The Commission has therefore decided to terminate the contract in accordance with Article 8(2)(f) of the General Conditions laid down in Annex II thereto. The Commission has also decided, in accordance with Article 8(4) of the General Conditions, to request reimbursement of the whole of its financial contribution, plus interest from the date on which the payments were received.

The Commission's staff will contact you to give you instructions concerning the amount and the procedure for reimbursement.

As coordinator, you are requested to inform all the contractors of the content of this letter.’

33.
    Bioelettrica sent the letter of 6 September 2001 to the other contractors.

34.
    By letter dated 18 September 2001 to the Commission, Bioelettrica disputed whether the Commission had grounds for its decision to terminate the contract. It pointed out that part of the work relating to the project had been carried out and that the failure to complete the remainder was due to Lurgi's breach of its contractual commitments.
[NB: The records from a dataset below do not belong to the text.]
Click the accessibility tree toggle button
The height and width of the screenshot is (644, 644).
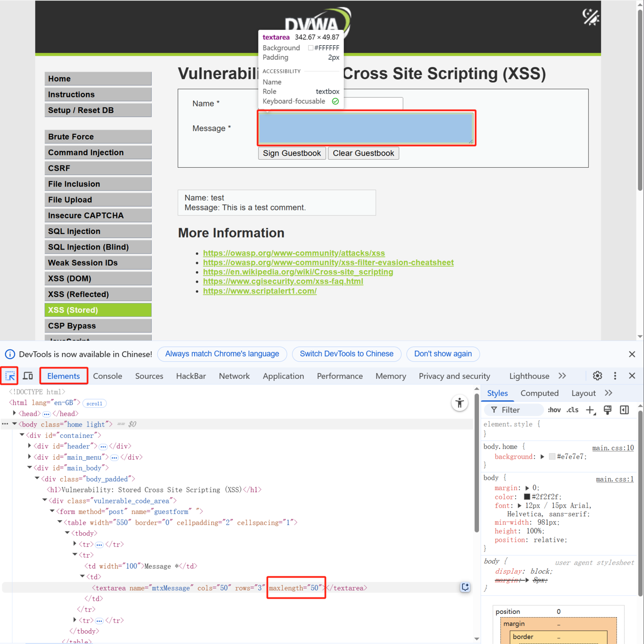coord(459,403)
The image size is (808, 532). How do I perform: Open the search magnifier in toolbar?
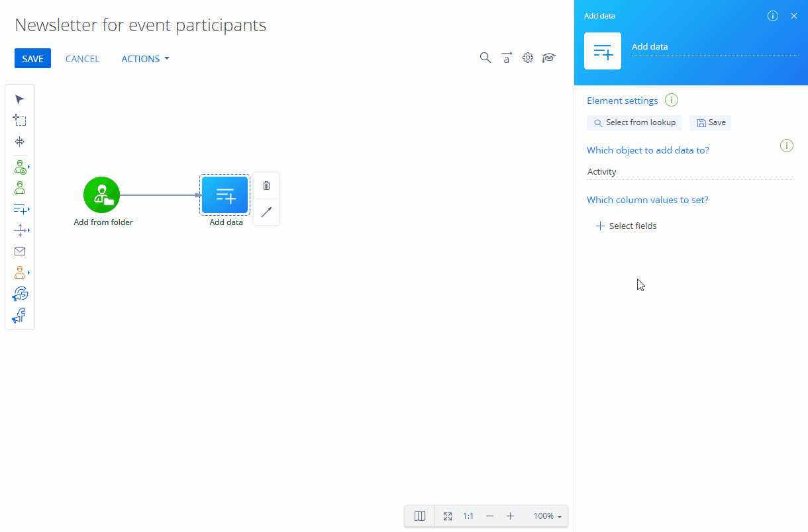pyautogui.click(x=485, y=58)
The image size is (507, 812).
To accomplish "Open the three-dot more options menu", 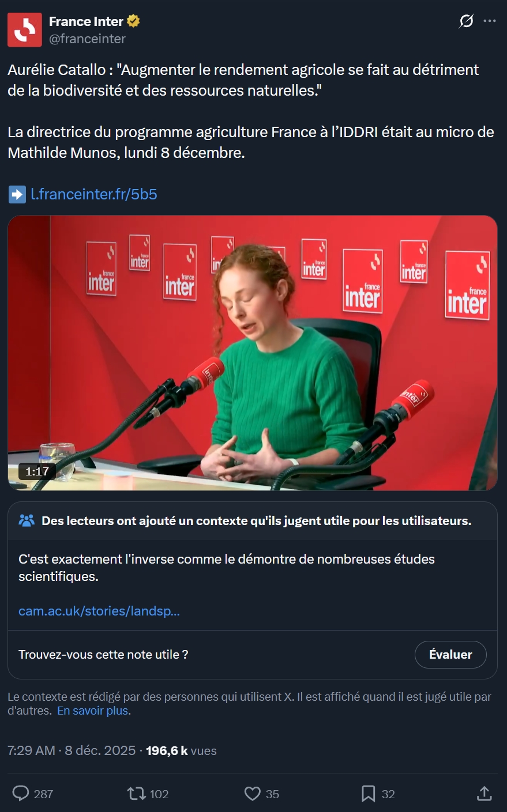I will pyautogui.click(x=490, y=21).

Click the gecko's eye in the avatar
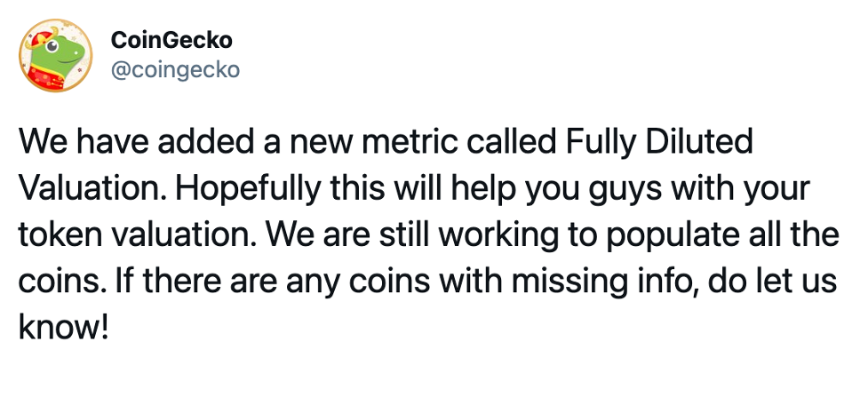[52, 48]
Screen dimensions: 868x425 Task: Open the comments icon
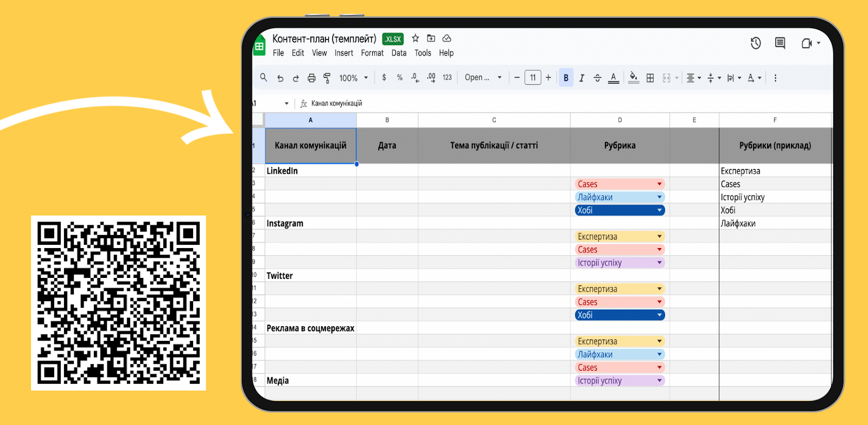click(780, 43)
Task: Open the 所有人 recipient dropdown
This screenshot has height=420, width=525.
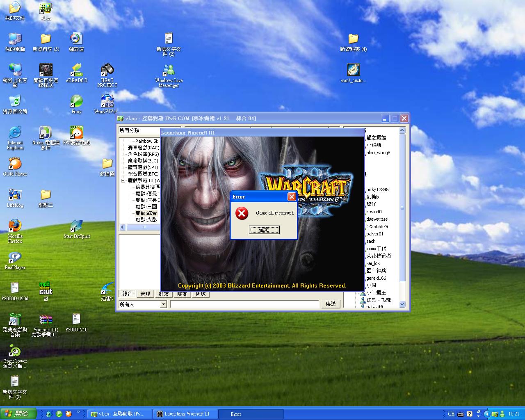Action: 163,304
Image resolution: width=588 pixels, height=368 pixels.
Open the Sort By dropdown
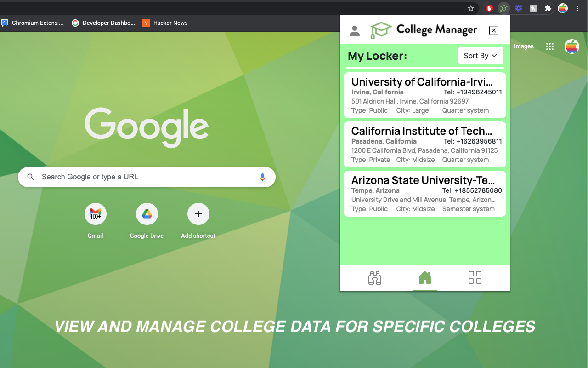(481, 56)
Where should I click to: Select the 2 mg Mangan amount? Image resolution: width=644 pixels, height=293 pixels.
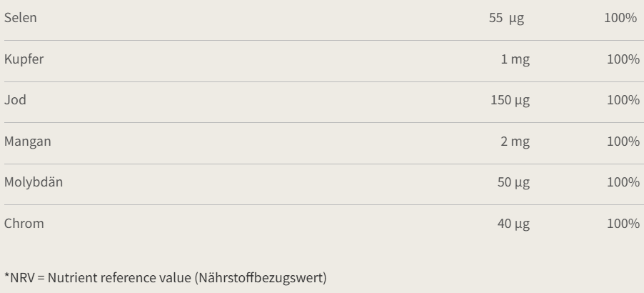[515, 141]
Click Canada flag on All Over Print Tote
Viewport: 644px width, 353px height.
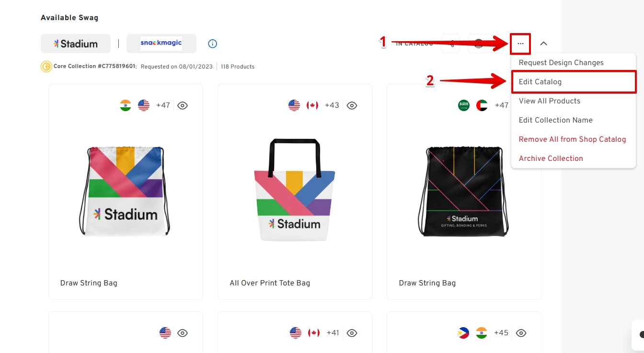pyautogui.click(x=312, y=105)

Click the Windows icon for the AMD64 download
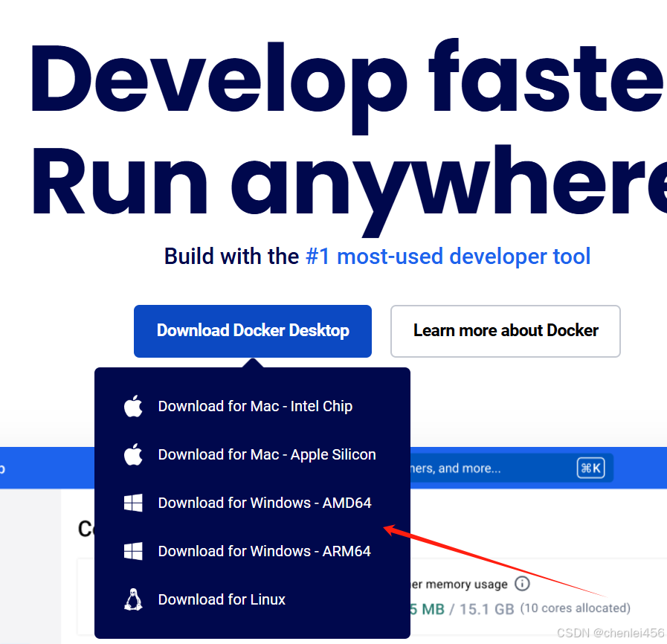132,503
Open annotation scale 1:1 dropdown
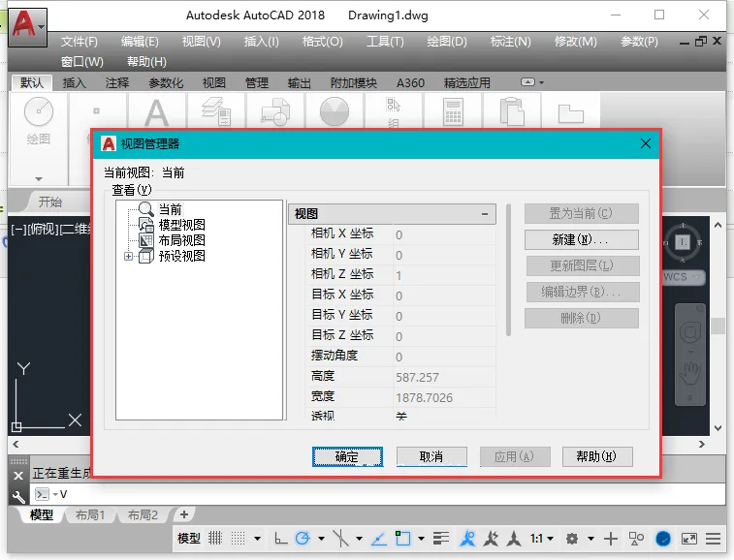Viewport: 734px width, 560px height. (x=542, y=539)
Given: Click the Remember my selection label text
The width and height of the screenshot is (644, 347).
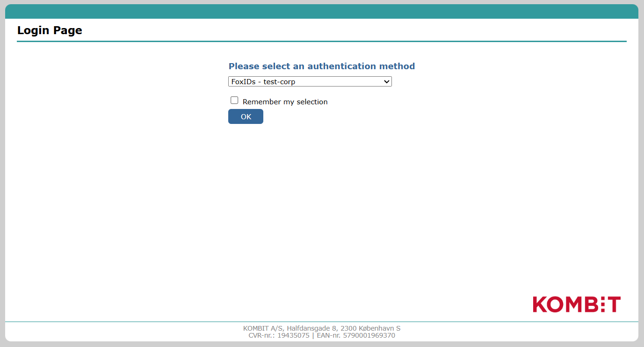Looking at the screenshot, I should [x=285, y=101].
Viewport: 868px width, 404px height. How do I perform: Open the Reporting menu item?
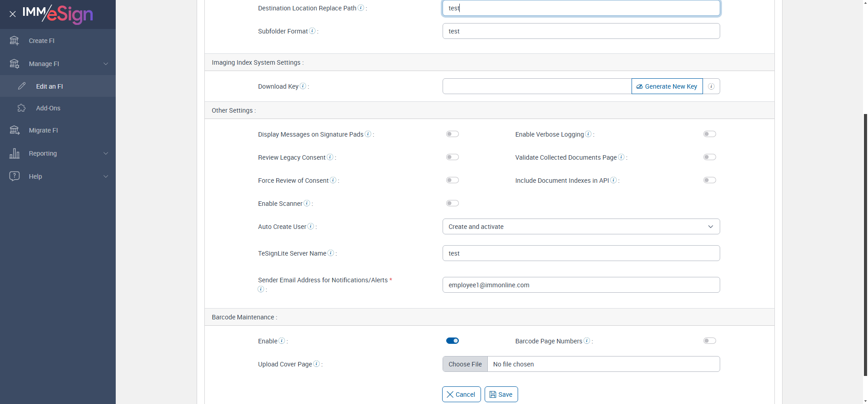pyautogui.click(x=43, y=153)
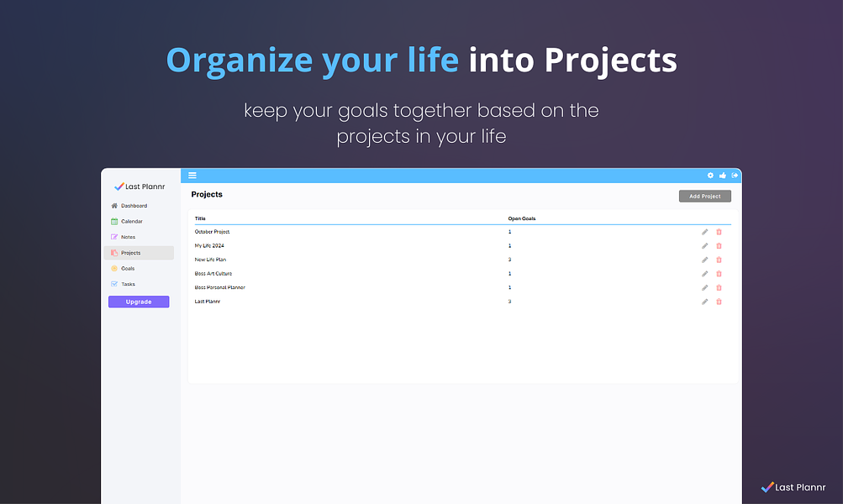Viewport: 843px width, 504px height.
Task: Edit the My Life 2024 project
Action: (705, 246)
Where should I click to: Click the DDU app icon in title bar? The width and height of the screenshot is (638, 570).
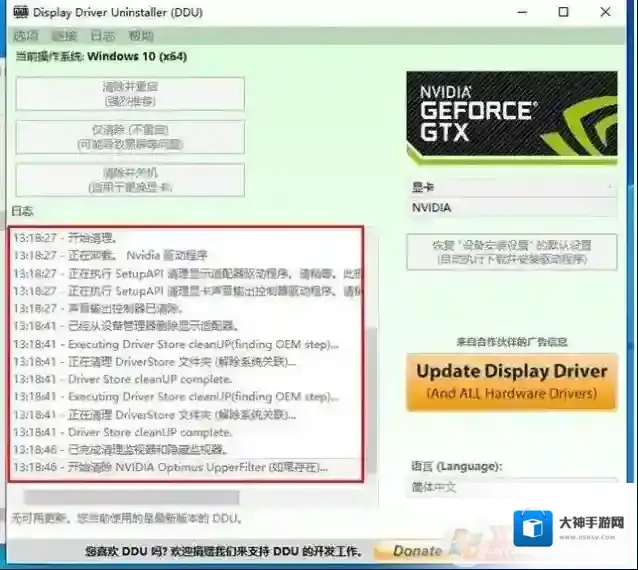click(20, 12)
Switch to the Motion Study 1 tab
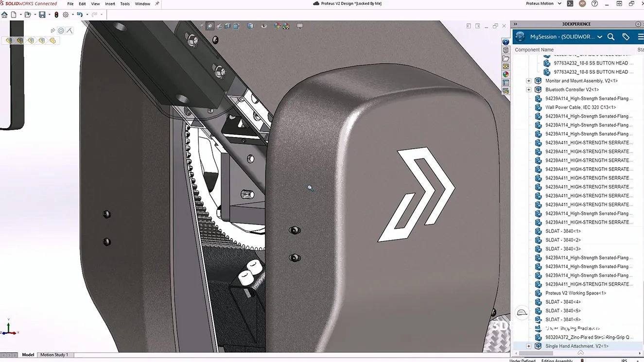This screenshot has height=362, width=644. 55,355
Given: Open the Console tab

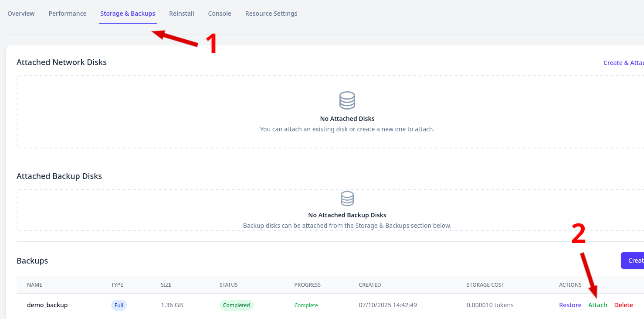Looking at the screenshot, I should (220, 14).
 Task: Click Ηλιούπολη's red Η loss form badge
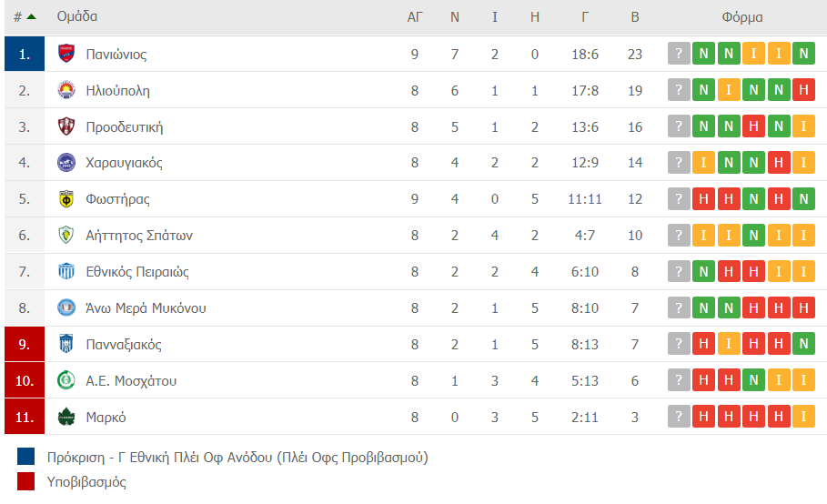[x=803, y=90]
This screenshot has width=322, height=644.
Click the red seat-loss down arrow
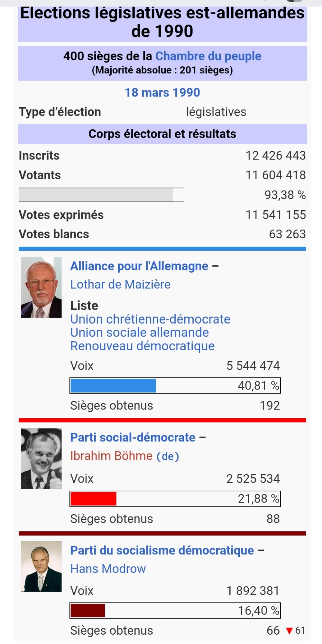pos(289,631)
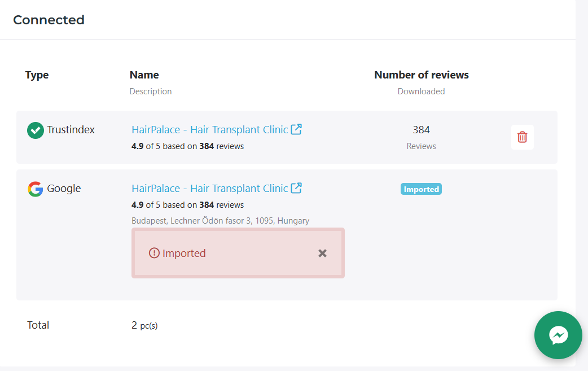Open the Trustindex clinic page via external link icon

coord(296,129)
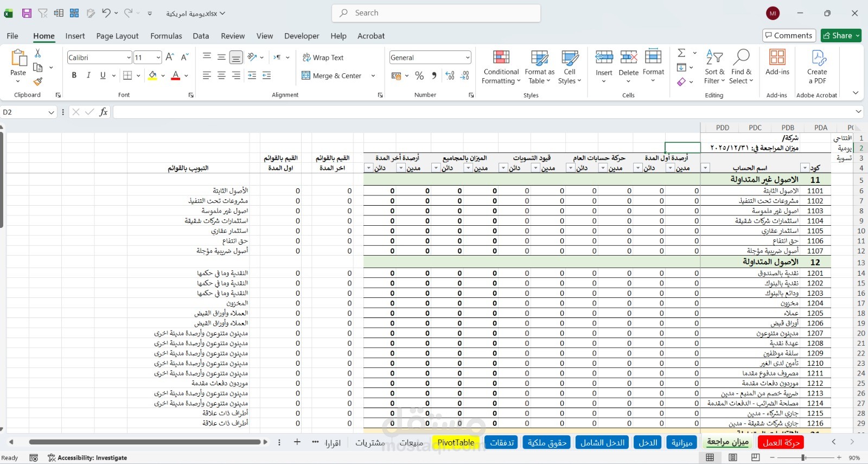Open the Comments pane button
Viewport: 868px width, 464px height.
pos(789,35)
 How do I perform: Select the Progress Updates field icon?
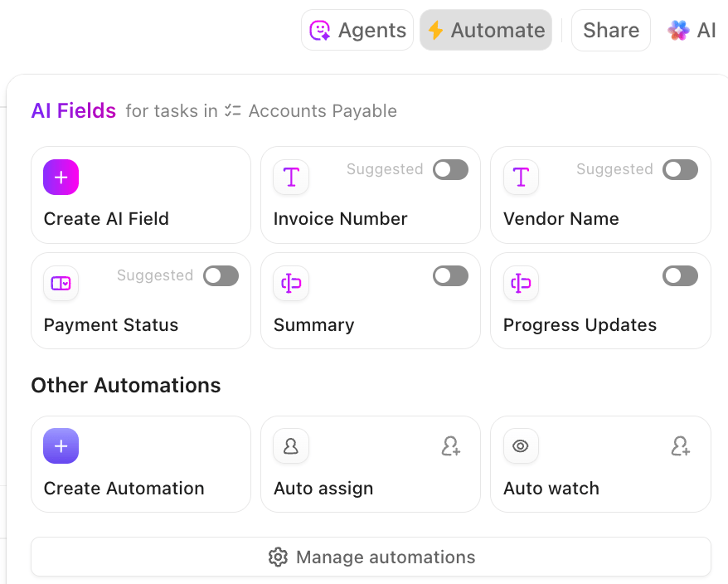(x=521, y=283)
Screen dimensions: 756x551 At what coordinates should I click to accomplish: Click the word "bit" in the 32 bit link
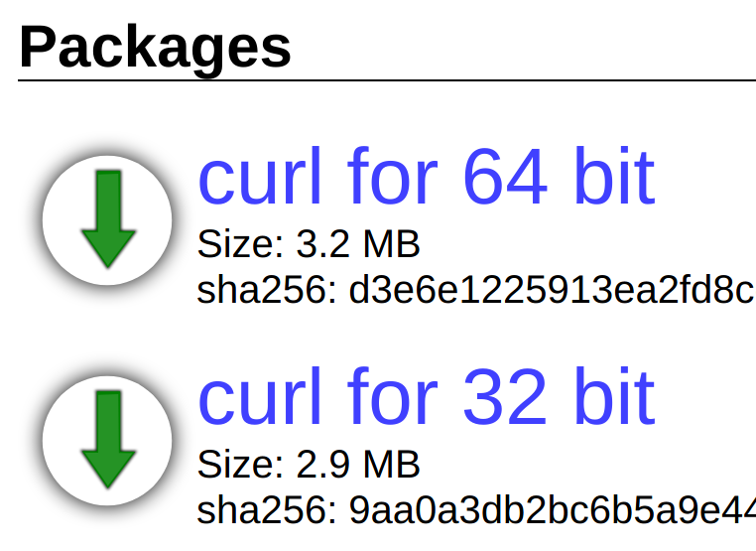(x=616, y=398)
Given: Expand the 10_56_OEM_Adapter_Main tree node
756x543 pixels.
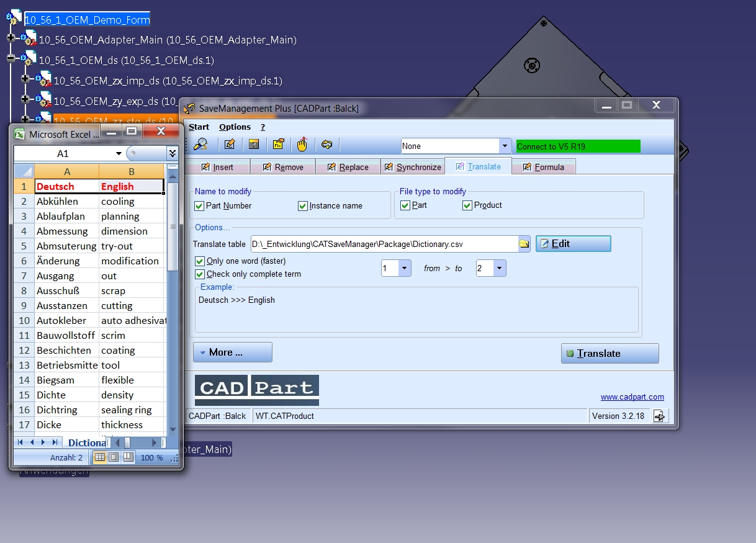Looking at the screenshot, I should (x=11, y=39).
It drew attention to the work schedule contained in the 11th technical report and stated that it was convinced it could finish the works by December 2003. It asked the Commission to review its decision to terminate the contract and to arrange a meeting in order to resolve the dispute.

35.
    By a letter to the Commission dated 10 October 2001, Bioelettrica reiterated its request for a meeting to be arranged with the Commission.

36.
    On 8 November 2001, it sent a letter to the Commission repeating the content of its letter of 18 September 2001. On the same day, it sent a copy of both the aforementioned letters - of 6 September and 10 October 2001 - to a number of Commission officials and members of the staff of the Italian Permanent Representation to the European Union to bring the matter to their attention.

Procedure

37.
    It was in those circumstances that, by application lodged at the Registry of the Court of First Instance on 20 November 2001, Bioelettrica (‘the applicant’) brought these proceedings under Article 238 EC.

38.
    By a document lodged at the Registry of the Court of First Instance on 1 March 2002, the Commission submitted an application for a decision that there is no need to adjudicate pursuant to Article 113 of the Rules of Procedure.

39.
    In a document lodged at the Registry of the Court of First Instance on 19 March 2002, the applicant submitted its observations on the application for a decision that there is no need to adjudicate.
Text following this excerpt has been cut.